## What is expected:
Could you restate all of the records below exactly, with the pictures left out?

BEGIN Given data

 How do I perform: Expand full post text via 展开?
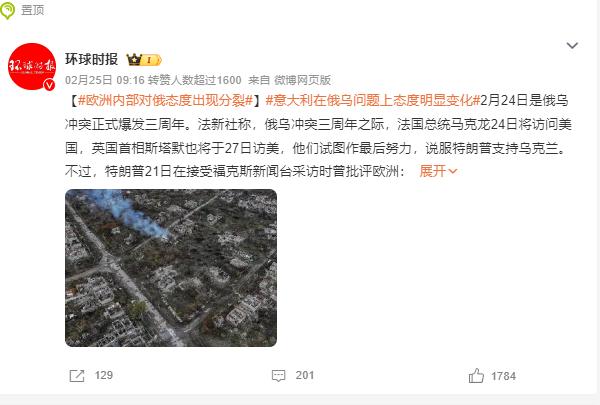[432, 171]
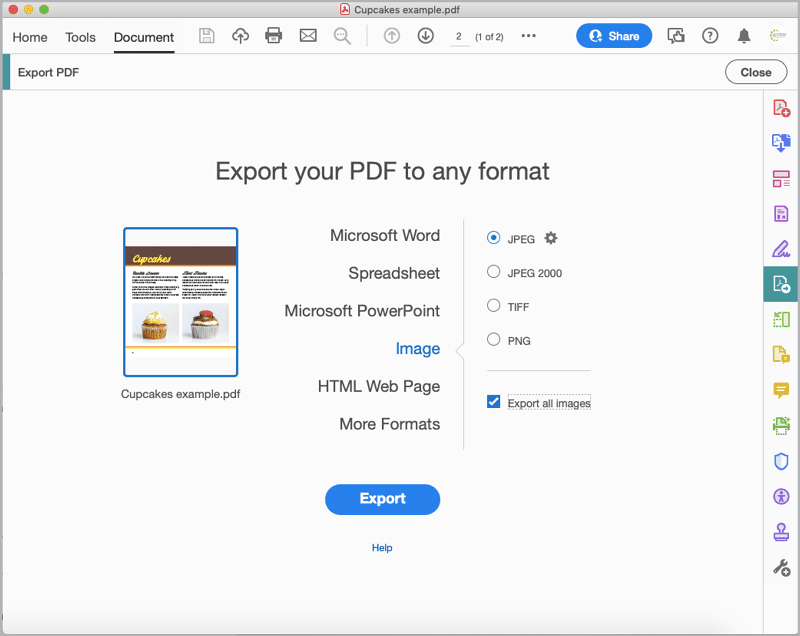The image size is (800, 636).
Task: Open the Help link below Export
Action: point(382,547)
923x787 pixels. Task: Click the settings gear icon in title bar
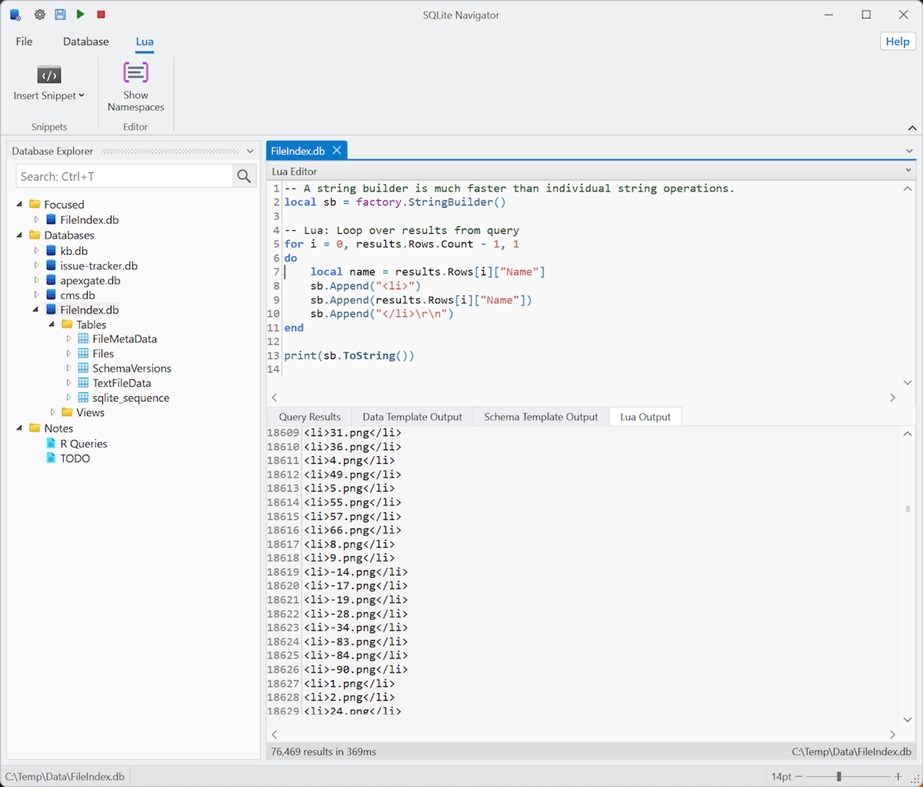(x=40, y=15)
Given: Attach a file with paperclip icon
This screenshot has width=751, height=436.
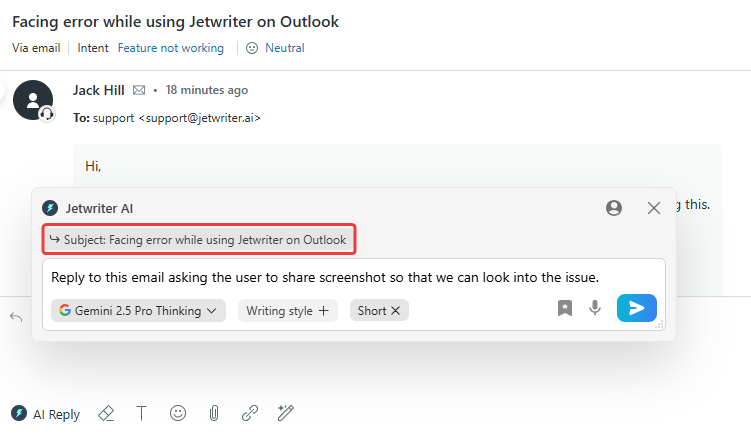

END Given data

## Response:
 How do I perform: Expand full post text via 展开?
[432, 171]
The image size is (800, 636).
Task: Open the Help link below Export
Action: point(382,547)
923x787 pixels. Task: Click the settings gear icon in title bar
(x=40, y=15)
Given: Attach a file with paperclip icon
This screenshot has width=751, height=436.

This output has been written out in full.